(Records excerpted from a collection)
==================================================

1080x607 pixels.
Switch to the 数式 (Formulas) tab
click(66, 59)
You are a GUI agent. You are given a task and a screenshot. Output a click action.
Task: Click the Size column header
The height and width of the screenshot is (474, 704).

==================================================

Given problem:
Reproduce all of the lines above word for word, with nothing changed.

Exercise response:
1080x607 pixels.
Switch to the 数式 (Formulas) tab
click(66, 59)
You are a GUI agent. You are given a task and a screenshot. Output a click action.
Task: Click the Size column header
The height and width of the screenshot is (474, 704).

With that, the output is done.